Regardless, we somehow got onto bathroom habits, and I proudly announced that that's exactly what I had blogged about that very day!
~cricket~ ~cricket~
"You have a blog?"
Oh shit. I should mention that both my parents are part of this Thursday Night Supper group, and despite the reading devotion of many other (read: younger) family members, I have kept my dirty little secret from the parentals. So it's ironic that I'm the fucking retard who beefed all over it.

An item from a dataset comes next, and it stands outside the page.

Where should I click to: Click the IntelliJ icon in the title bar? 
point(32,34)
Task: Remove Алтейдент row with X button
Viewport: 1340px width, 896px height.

Now, my mother thinks I'm a great writer. Always has. I can pen a heart-warming thank-you note, I brought down the house with a eulogy for my grandmother, and don't get Mom started on all the poetry and short stories I wrote as a child. [nerd alert!] I guess I'm not curing cancer or anything, so the woman has to funnel her maternal pride where she can.
(I should also mention that my mother is Martha Stewart and Edith Bunker's love child.)
"Can I read it?!"
"Mom, you don't want to read it. Even Husband doesn't read it."
"Just let me read it."
"No!"
"Why not?"
"Mom! It's completely inappropriate!"
"I don't care!"
"I use swear words!"
"It's not like I've never heard them before."
And for a nanosecond, I actually considered being a grown-up, giving my mother the benefit of the doubt, and letting her read some and decide for herself if she wanted to continue.
And then my brain started functioning properly again, and I remembered the one entitled "Masturbation", where I mention my Hello Kitty! vibrator in the first paragraph. And then there's my "List of Five", or even worse, "The Crossover Edition". And what isn't obscene or freaky contains pop-culture references that, frankly, she just ain't gonna get.
Plus, looking back, I realize that I make fun of my father more than I probably should, considering all the money he invested in my upbringing. Not that it would annoy Mom -- those would probably be her favorite entries -- but if she knows about them, then I can't guarantee Dad won't eventually come across them.
So, the question is: Do I make my mother (albeit probably temporarily) happy and just give her the damn link? Or do I spare her the agony of learning that her daughter is a bitter, vengeful, crude, bi-curious freak? (This is, of course, assuming she doesn't already know or at least suspect these things.)
In the end, I printed out the posts that I feel are okay for her to read. She may or may not get considered for full access, depending on her reaction to them.
Of course, I gave my 17-year old cousin the link without batting an eye.